▶ _TEXTE RETENU_:
++++++++++

Oui, comme je l’ai dit dans ces pays arabes, mais aussi quelques escales en Europe et un bref séjour aux îles canaries.
RGSC : Quel fut votre cheminement pour arriver au Canada ? Pourquoi l'avoir choisi ?
Mes parents voyant ma politisation grandissante étaient convaincus que l’université de Dakar serait potentiellement dangereuse. D’ailleurs l’année avant le Bac, j’avais sans permis ni permission, pris la voiture de mon père pendant qu’il faisait la sieste, pour livrer des tracts de grève au pavillon de droit à l’université. Dans le virage, il y avait un type à motocyclette dans mon espace et en l’évitant, j’ai mordu sur le sable glissant. À l’allure où j’allais, j’ai fait un tonneau, abattu un des rares arbres de l’endroit. La voiture était une perte totale, je suis sorti indemne par la vitre arrière. Quand mon père a vu la voiture il a arrêté de me gronder, j’aurai dû y passer. Bref, ce fut un bon argument pour aller étudier ailleurs. Je voulais justement ne pas partir en France, comme bien de mes collègues. Une aversion pour le néo-colonialisme probablement. J’avais entendu parler de la déportation des acadiens et avais une certaine sympathie pour le Canada, puisque enfant je lisais les aventures de Blek le Roc (un rebelle patriote canadien français, d’ailleurs méconnu ici en raison de la censure canadienne). De plus un aîné, voisin et parent éloigné Lamine Fall y était depuis un petit moment et réussissait bien, tout cela plaida ma cause. J’ai pu dès l’obtention de mon Bac aller à Moncton au Nouveau Brunswick. Il y avait alors Dany Senghor, le seul sénégalais qui venait de quitter la ville, j’ai demandé à prendre sa chambre à la résidence universitaire.

++++++++++

▶ _DONNÉES FOURNIES_:
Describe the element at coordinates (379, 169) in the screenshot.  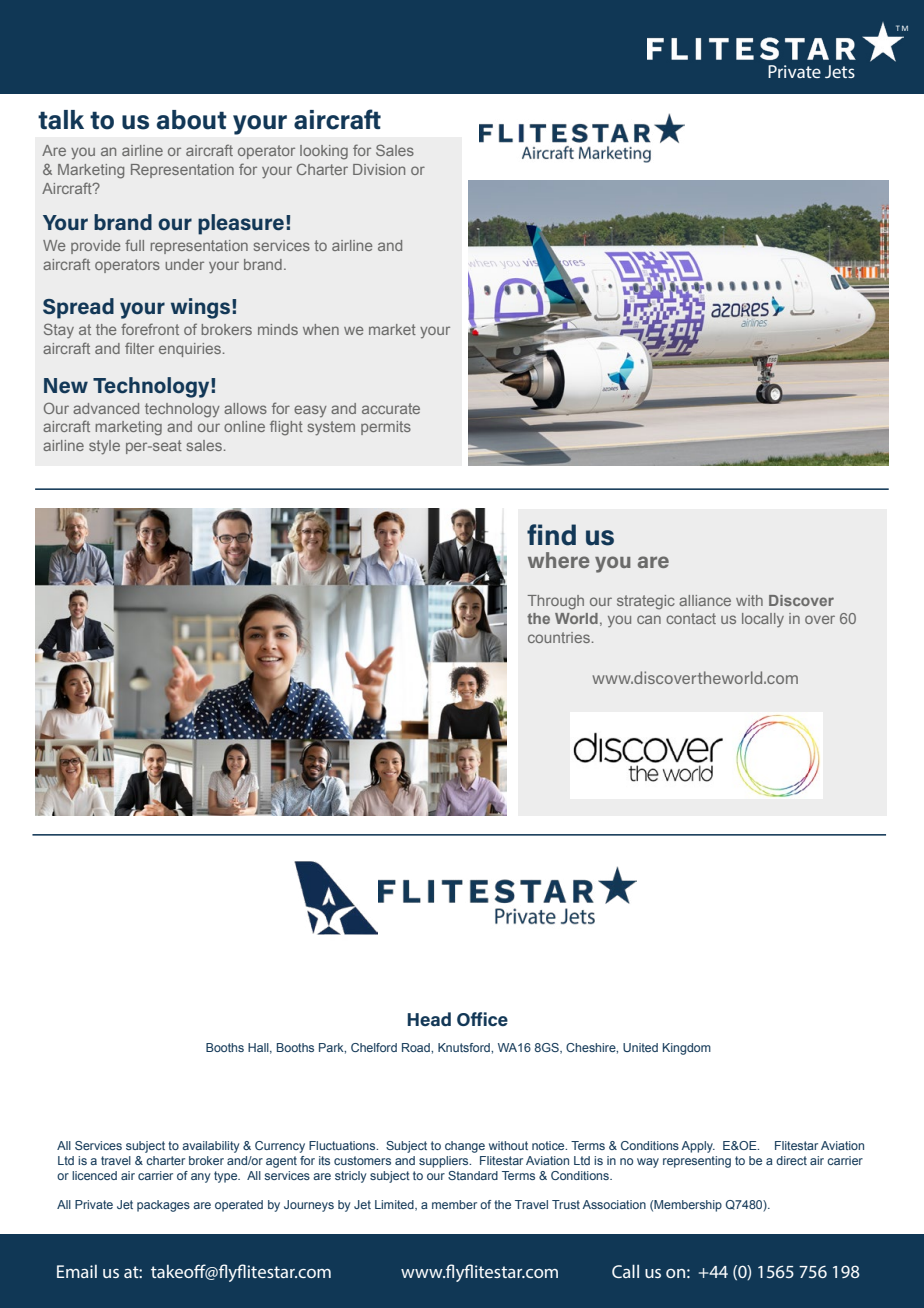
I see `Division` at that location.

++++++++++

▶ _TRAVAIL À RÉALISER_:
**A.** D'après l'extrait d'entretien, dans quelle ville la personne interrogée est-elle partie étudier dès l'obtention de son Bac ?
**B.** Reproduisez mot pour mot le passage de l'extrait d'entretien commençant par « Oui, comme je » et se poursuivant jusqu'à « l'avoir choisi ? ».
**C.** Indiquez si chacun des énoncés suivants concorde avec l'extrait d'entretien, en répondant par oui ou par non et en citant les mots décisifs :
(i) Les parents de la personne interrogée jugeaient l'université de Dakar potentiellement dangereuse.
(ii) La personne interrogée souhaitait poursuivre ses études en France.
(iii) Après l'accident, la personne interrogée est sortie de la voiture par la portière avant.

▶ _RÉPONSES PAR CONSIGNE_:
**A.** À Moncton, au Nouveau Brunswick.

**B.**
Oui, comme je l’ai dit dans ces pays arabes, mais aussi quelques escales en Europe et un bref séjour aux îles canaries.
RGSC : Quel fut votre cheminement pour arriver au Canada ? Pourquoi l'avoir choisi ?

**C.**
(i) Oui : « étaient convaincus que l’université de Dakar serait potentiellement dangereuse »
(ii) Non : « Je voulais justement ne pas partir en France »
(iii) Non : « je suis sorti indemne par la vitre arrière »